[DOCUMENT]

________________________________________

The Judge’s decision

16     Contrary to the assertion of the Church, the Judge held that the College was not a ministry of the Church and had never been operated as such. In her opinion, the College was an unincorporated association that was independent of the Church. Furthermore, the Premises had been acquired and renovated with donations that were solicited in the names of and specified to be for the joint benefit of both the College and the Church. Therefore, they were impressed with a charitable purpose trust in favour of both the College and the Church.

17     However, the Judge held that the 2004 College was a different entity from the College. She observed that the 2004 Constitution was materially different from the Constitution, and that the effect of the Appellants adopting the 2004 Constitution was to create a new unincorporated association. In her opinion, the 2004 College was not a beneficiary of the charitable purpose trust impressed on the Premises and had no right to occupy the same. In any event, the Judge held that the Appellants had not proven that they were the directors of the Board of the College and thus had no locus standi to bring an application for a declaration of trust on behalf of the College.

Our analysis of the Judge’s decision

18     We will now turn to examine the issues on which the Judge had made her rulings. To recap, they are the following:

a)
Is the College a ministry of the Church?

b)
Is the College an unincorporated association or a charitable trust?

c)
Are the Premises impressed with a charitable trust in favour of the joint use of the College and the Church?

d)
Are the Appellants the current directors of the Board of the College?

e)
What is the legal effect arising from the Appellants’ act of registering a college in the College’s name but with a different constitution?

A.   Is the College a ministry of the Church?

19     It is eminently clear that the Judge was correct to have held that the College is not a ministry of the Church. We will now examine the main reasons why she so held.

20     First, although the Church, through Rev Timothy Tow, was the proponent of setting up the College, the final decision rested with the Presbytery of the Bible-Presbyterian Churches of Singapore, of which the Church was a member. This explains why the intended purpose of the College, as stated in Art II of the Constitution, was a general one, namely, to “train consecrated men and women and thoroughly furnish them to meet the need of the Church of Jesus Christ, particularly in Singapore, Malaysia and other Far Eastern countries, for church pastors, missionaries and other Christian workers.” This undoubtedly suggests that the College was intended to be a joint enterprise between the churches that belonged to the Presbytery of the Bible-Presbyterian Churches of Singapore, rather than a ministry of any particular church.

________________________________________

[REQUIRED WORK] From the court judgment above, extract everything from "18     We will now" down to "a charitable trust?", copying it word for word.

Source records:
________________________________________

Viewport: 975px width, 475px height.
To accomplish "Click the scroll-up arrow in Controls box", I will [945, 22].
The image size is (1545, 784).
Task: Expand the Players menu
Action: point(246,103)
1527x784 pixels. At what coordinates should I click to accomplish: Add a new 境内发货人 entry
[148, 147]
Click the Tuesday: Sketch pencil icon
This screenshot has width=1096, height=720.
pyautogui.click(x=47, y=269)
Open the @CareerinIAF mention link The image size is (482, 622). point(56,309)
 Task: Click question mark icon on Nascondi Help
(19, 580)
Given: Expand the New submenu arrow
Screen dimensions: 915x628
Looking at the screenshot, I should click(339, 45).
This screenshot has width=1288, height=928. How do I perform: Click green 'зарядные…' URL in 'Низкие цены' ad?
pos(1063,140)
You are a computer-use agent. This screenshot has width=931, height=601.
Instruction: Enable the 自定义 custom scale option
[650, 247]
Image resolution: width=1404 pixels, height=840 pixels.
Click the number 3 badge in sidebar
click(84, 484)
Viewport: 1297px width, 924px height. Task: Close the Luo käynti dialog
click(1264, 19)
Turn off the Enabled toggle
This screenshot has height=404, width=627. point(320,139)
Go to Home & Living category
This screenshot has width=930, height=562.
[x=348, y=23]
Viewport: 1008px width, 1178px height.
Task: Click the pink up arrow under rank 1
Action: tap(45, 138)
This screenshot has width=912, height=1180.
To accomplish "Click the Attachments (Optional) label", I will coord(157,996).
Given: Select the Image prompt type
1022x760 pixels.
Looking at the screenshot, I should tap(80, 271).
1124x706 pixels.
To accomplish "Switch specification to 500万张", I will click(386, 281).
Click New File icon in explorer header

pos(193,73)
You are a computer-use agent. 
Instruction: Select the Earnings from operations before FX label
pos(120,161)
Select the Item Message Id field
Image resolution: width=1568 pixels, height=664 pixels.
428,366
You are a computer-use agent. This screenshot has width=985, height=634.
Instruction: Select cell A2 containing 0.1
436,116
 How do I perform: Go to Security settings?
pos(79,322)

________________________________________

[FULL RESPONSE]
18     We will now turn to examine the issues on which the Judge had made her rulings. To recap, they are the following:

a)
Is the College a ministry of the Church?

b)
Is the College an unincorporated association or a charitable trust?